**Work to complete:** Reproduce each of the following lines word for word, omitting the pictures.
— begin —
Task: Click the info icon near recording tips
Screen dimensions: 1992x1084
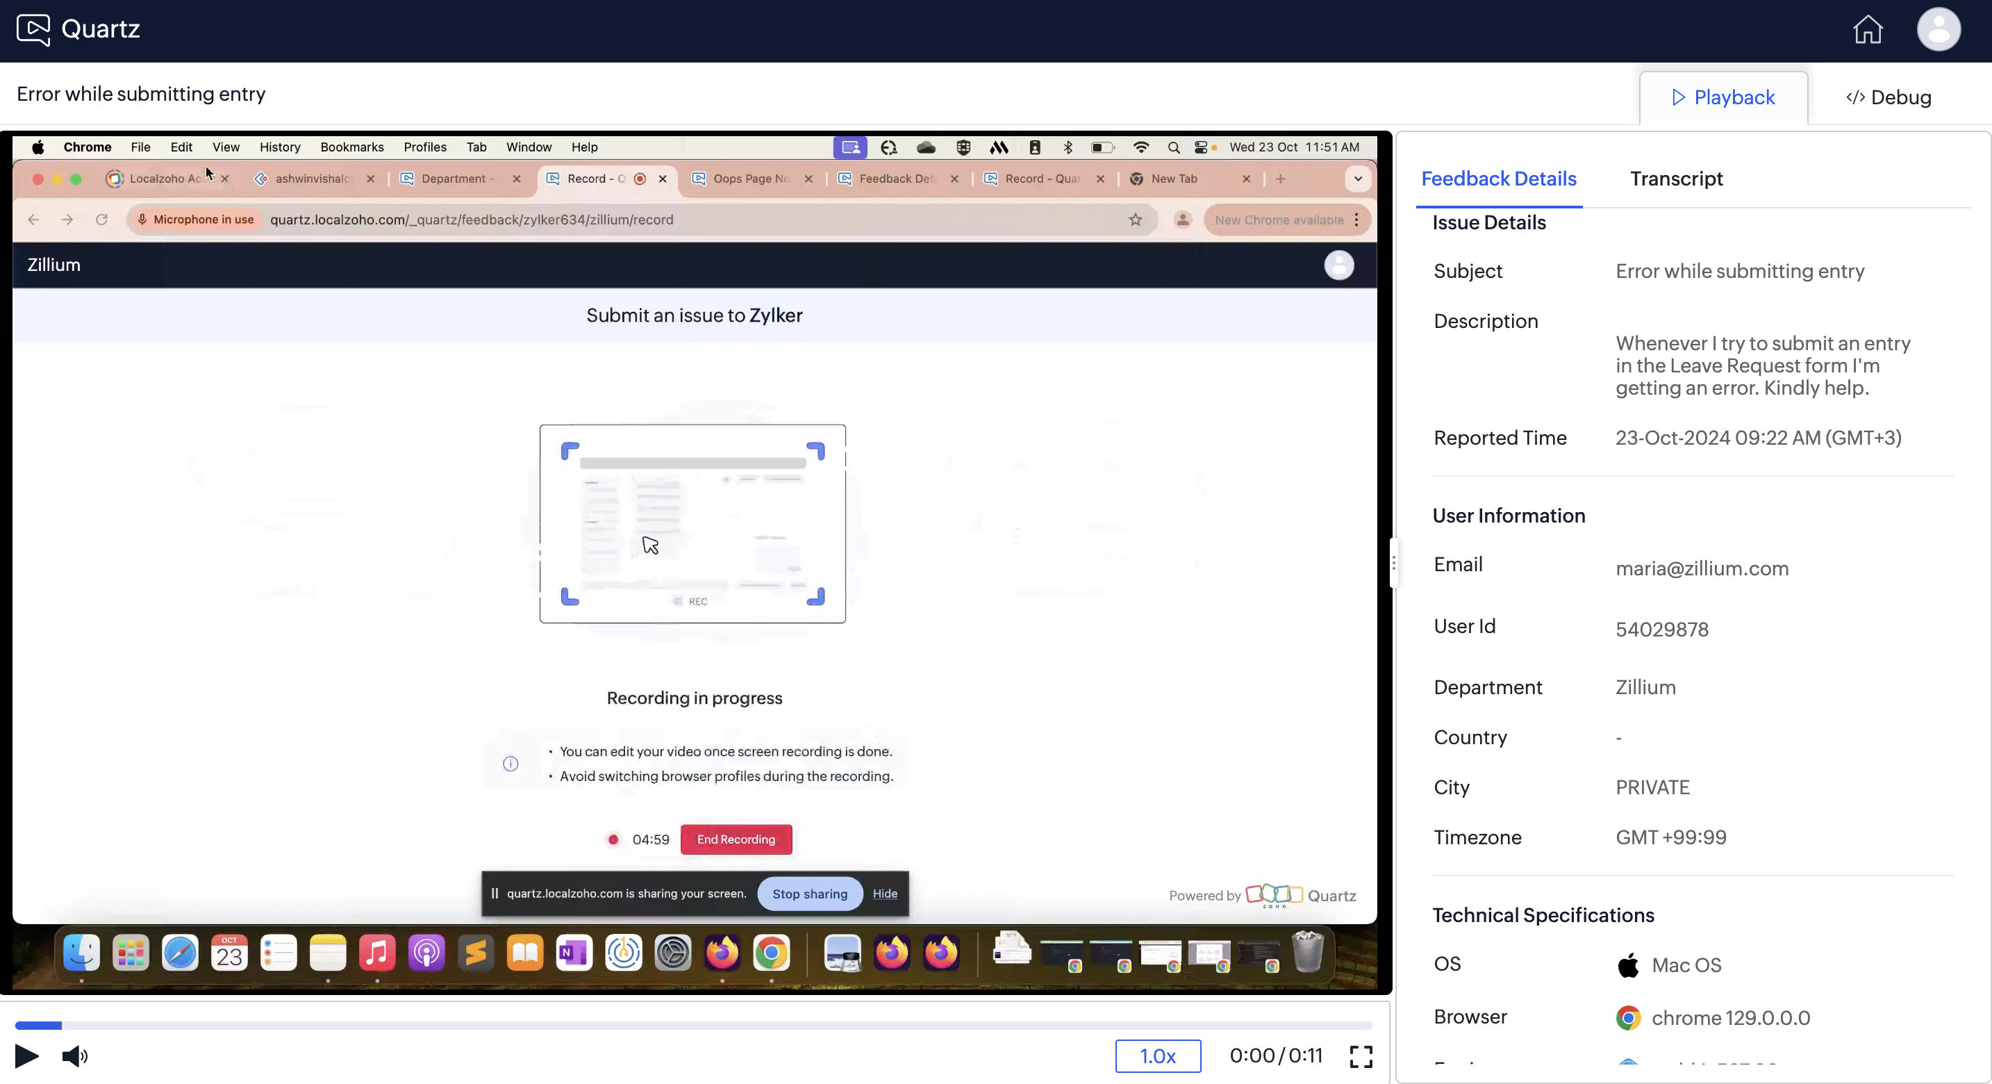Action: point(510,764)
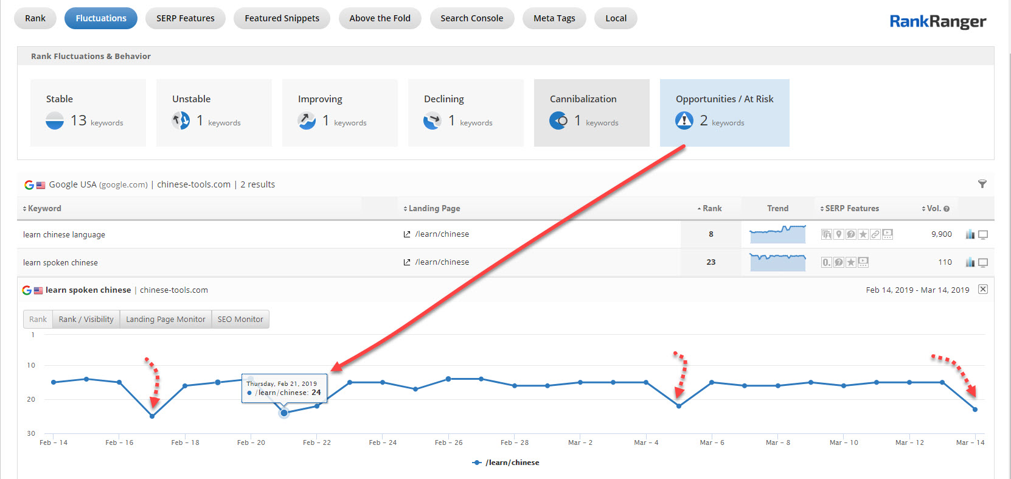This screenshot has width=1011, height=479.
Task: Open the Landing Page Monitor tab
Action: pos(165,319)
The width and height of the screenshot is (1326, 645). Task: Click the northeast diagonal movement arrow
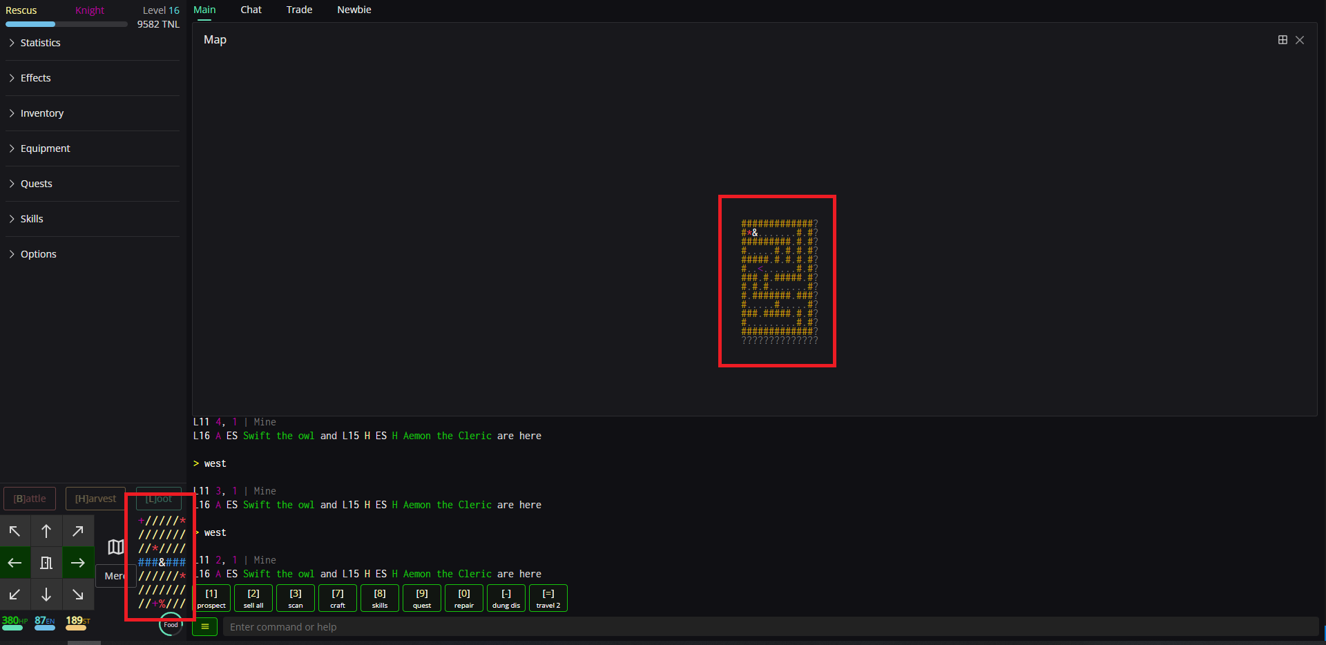tap(78, 530)
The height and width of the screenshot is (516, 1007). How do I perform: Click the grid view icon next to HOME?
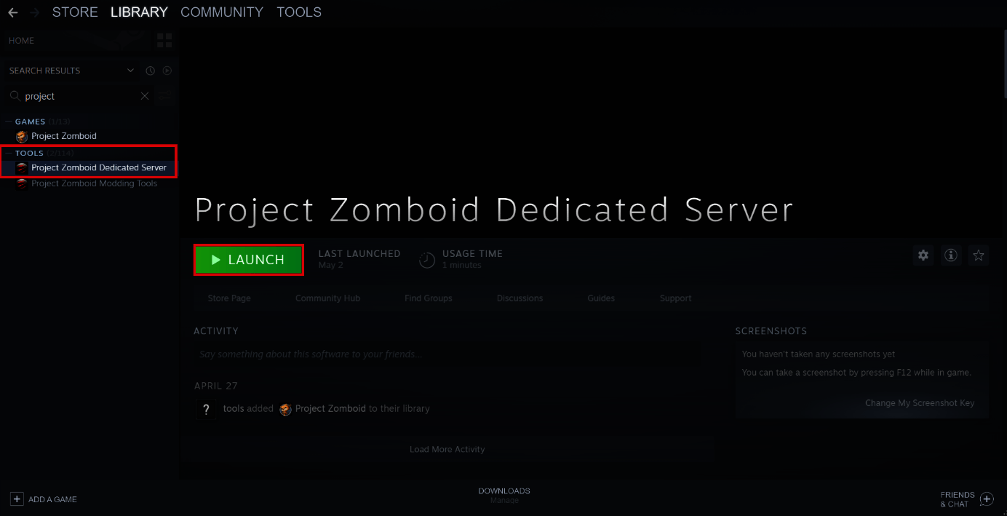(x=164, y=40)
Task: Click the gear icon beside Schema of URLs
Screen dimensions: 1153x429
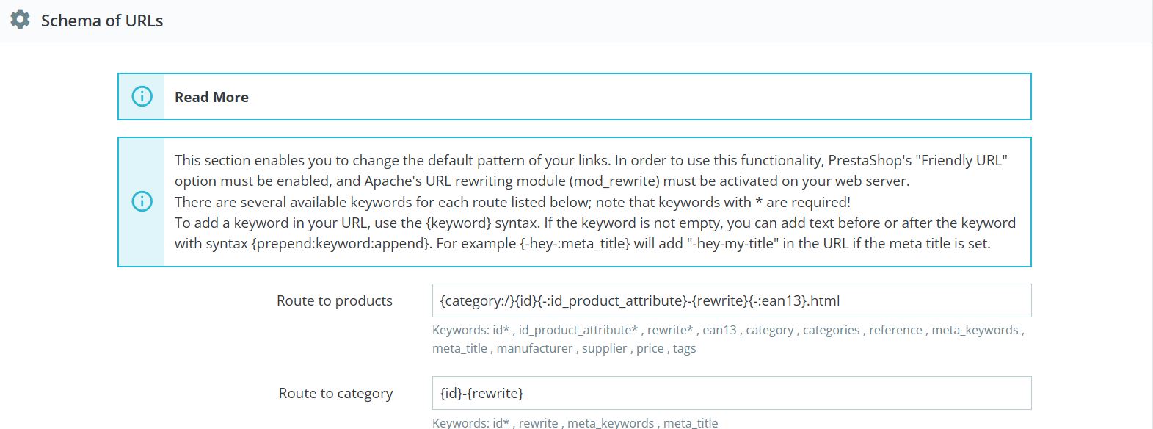Action: point(19,20)
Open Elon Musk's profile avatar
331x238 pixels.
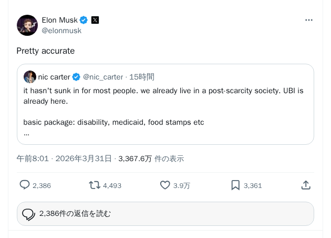[27, 25]
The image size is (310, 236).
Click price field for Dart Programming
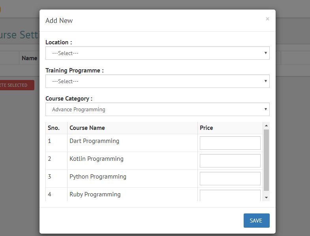[x=230, y=143]
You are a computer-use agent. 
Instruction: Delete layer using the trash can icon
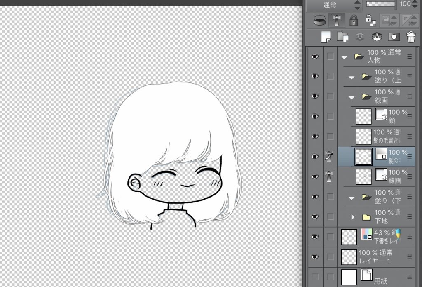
— end —
**Result for this exercise:**
Task: Click the info icon near recording tips
Screen dimensions: 1992x1084
Action: point(510,764)
This screenshot has width=1011, height=479.
Task: Open the Landing Page Monitor tab
Action: pos(165,319)
The width and height of the screenshot is (1326, 645). Task: Click the northeast diagonal movement arrow
tap(78, 530)
The height and width of the screenshot is (516, 1007). How do I perform: Click the grid view icon next to HOME?
(x=164, y=40)
Task: Click the gear icon beside Schema of URLs
Screen dimensions: 1153x429
Action: point(19,20)
Open Elon Musk's profile avatar
331x238 pixels.
[27, 25]
The image size is (310, 236).
Click price field for Dart Programming
[x=230, y=143]
You are a computer-use agent. 
Instruction: Delete layer using the trash can icon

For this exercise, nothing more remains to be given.